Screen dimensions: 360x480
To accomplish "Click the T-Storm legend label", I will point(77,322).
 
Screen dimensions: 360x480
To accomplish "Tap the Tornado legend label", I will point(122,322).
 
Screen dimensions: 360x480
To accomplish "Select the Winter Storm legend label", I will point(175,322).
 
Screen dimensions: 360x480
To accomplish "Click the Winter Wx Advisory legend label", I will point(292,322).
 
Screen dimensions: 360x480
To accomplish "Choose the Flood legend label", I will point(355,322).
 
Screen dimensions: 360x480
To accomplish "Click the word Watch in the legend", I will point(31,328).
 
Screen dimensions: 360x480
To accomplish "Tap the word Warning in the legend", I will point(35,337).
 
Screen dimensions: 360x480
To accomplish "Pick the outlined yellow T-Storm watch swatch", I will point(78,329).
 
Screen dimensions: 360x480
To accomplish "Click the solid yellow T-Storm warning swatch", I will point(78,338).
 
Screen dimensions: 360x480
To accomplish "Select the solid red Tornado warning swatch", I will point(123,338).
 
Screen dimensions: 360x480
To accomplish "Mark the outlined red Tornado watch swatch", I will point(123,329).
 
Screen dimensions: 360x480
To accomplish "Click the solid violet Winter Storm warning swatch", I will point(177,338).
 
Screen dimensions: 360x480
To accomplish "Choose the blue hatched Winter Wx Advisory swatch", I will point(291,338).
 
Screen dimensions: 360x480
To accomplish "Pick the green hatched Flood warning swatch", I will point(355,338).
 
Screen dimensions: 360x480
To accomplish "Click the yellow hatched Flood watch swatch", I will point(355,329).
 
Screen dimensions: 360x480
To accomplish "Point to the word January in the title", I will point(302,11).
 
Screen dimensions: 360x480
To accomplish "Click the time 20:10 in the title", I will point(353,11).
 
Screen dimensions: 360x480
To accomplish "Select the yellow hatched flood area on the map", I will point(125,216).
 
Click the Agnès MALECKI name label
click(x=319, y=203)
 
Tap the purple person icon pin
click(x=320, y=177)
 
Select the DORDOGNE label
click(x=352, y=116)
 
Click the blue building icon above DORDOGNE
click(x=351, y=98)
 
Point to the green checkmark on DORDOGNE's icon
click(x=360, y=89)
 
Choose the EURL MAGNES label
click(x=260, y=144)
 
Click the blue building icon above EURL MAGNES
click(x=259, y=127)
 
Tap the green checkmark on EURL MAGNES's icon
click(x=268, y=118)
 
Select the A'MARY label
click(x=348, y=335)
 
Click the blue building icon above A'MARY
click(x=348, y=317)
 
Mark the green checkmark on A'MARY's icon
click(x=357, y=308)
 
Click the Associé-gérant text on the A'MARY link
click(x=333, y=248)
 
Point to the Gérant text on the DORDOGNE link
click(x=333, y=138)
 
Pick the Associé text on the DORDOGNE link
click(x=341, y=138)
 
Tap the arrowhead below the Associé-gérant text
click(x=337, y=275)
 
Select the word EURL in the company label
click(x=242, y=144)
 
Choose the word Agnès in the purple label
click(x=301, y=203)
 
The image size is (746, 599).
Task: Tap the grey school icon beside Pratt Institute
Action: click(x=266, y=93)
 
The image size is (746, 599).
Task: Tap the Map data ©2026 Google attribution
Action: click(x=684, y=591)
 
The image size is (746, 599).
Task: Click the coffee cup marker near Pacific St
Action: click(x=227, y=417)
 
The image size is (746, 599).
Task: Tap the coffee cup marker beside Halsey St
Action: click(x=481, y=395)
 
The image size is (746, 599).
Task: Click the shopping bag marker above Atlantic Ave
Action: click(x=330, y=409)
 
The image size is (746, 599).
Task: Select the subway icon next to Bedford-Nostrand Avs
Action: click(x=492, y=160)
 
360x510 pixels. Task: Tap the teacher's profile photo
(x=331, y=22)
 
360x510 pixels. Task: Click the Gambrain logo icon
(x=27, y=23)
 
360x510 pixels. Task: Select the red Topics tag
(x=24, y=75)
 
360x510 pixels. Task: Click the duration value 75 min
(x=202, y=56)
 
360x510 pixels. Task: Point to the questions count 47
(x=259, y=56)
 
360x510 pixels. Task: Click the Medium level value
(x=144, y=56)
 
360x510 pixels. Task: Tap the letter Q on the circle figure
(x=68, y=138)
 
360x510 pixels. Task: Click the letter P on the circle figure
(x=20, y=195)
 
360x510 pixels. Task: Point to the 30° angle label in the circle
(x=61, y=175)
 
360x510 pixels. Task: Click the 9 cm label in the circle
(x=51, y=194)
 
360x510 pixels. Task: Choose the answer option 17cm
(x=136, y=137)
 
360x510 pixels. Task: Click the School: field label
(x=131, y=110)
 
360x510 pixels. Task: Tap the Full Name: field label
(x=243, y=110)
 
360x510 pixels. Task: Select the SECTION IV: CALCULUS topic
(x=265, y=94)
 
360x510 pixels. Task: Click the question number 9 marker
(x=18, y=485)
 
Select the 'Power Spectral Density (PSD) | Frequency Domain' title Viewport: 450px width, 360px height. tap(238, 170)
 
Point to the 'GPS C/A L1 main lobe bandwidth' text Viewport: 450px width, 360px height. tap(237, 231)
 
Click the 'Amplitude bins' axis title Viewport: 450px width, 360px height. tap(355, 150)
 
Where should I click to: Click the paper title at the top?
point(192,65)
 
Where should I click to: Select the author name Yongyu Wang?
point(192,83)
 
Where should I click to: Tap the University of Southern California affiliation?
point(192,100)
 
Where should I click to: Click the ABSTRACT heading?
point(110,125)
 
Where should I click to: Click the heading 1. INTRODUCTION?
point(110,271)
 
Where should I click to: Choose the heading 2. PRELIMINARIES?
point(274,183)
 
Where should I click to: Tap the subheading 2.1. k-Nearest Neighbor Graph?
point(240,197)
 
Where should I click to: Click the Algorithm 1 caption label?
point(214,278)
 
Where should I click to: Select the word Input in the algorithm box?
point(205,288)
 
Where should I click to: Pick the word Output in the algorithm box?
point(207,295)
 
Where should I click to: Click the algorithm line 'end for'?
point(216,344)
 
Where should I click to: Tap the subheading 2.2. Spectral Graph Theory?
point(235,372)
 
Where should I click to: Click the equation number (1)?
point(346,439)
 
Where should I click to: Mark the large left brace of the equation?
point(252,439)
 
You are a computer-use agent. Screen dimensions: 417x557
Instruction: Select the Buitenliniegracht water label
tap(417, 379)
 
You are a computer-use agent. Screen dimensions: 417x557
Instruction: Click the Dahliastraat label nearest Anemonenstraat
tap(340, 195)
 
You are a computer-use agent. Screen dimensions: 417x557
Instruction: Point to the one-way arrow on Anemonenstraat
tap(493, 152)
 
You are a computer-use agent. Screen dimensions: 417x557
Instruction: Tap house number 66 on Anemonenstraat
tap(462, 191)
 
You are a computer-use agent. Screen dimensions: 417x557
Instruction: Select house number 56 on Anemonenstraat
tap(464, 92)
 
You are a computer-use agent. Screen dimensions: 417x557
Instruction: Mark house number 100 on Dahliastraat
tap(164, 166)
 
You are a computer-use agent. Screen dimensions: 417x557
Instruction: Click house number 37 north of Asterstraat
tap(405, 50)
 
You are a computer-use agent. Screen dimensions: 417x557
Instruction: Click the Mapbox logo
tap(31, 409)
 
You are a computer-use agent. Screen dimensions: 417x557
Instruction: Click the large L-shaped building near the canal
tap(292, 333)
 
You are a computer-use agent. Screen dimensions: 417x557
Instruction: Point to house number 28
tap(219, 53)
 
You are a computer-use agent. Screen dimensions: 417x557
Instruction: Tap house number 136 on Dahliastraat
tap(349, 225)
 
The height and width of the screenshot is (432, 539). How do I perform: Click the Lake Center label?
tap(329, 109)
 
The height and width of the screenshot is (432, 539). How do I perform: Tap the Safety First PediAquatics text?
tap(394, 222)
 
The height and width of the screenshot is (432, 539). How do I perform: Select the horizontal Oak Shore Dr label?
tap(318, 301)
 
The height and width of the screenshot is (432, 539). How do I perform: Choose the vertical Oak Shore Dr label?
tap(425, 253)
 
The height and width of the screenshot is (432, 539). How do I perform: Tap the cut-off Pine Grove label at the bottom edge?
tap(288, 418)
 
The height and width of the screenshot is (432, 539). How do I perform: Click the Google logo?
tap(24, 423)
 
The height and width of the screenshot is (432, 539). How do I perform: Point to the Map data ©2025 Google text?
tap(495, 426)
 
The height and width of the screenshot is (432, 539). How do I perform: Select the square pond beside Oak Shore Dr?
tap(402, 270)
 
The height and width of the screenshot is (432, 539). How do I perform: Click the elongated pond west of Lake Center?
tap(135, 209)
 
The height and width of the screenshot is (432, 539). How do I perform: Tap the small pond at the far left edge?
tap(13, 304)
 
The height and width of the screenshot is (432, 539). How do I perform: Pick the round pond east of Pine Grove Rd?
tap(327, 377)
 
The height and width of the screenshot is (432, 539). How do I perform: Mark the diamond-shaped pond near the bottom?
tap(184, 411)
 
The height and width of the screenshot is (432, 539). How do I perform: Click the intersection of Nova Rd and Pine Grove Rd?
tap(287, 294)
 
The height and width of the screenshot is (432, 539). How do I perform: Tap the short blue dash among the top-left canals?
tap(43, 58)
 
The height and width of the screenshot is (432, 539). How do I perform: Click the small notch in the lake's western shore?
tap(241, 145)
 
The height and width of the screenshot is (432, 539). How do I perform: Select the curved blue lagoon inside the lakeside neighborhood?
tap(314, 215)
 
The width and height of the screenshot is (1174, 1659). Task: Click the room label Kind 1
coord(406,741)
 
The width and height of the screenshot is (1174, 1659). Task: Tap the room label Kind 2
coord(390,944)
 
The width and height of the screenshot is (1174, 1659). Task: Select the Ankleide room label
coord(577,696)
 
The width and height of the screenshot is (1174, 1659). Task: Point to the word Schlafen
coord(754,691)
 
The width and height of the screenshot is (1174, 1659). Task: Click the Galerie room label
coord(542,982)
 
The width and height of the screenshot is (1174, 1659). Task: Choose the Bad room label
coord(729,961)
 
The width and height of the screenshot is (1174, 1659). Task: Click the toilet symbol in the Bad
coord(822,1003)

————

**WHAT YOU SHOULD DO**
Rewrite the records starting at the line that contains "of Lake Center?" and ending at the line that contains "tap(241, 145)", changing "pond" to "pool" and leaving the rest as it is.

**CORRECT OUTPUT**
The height and width of the screenshot is (432, 539). How do I perform: Click the elongated pool west of Lake Center?
tap(135, 209)
 
The height and width of the screenshot is (432, 539). How do I perform: Tap the small pool at the far left edge?
tap(13, 304)
 
The height and width of the screenshot is (432, 539). How do I perform: Pick the round pool east of Pine Grove Rd?
tap(327, 377)
 
The height and width of the screenshot is (432, 539). How do I perform: Mark the diamond-shaped pool near the bottom?
tap(184, 411)
 
The height and width of the screenshot is (432, 539). How do I perform: Click the intersection of Nova Rd and Pine Grove Rd?
tap(287, 294)
 
The height and width of the screenshot is (432, 539). How do I perform: Tap the short blue dash among the top-left canals?
tap(43, 58)
 
The height and width of the screenshot is (432, 539). How do I perform: Click the small notch in the lake's western shore?
tap(241, 145)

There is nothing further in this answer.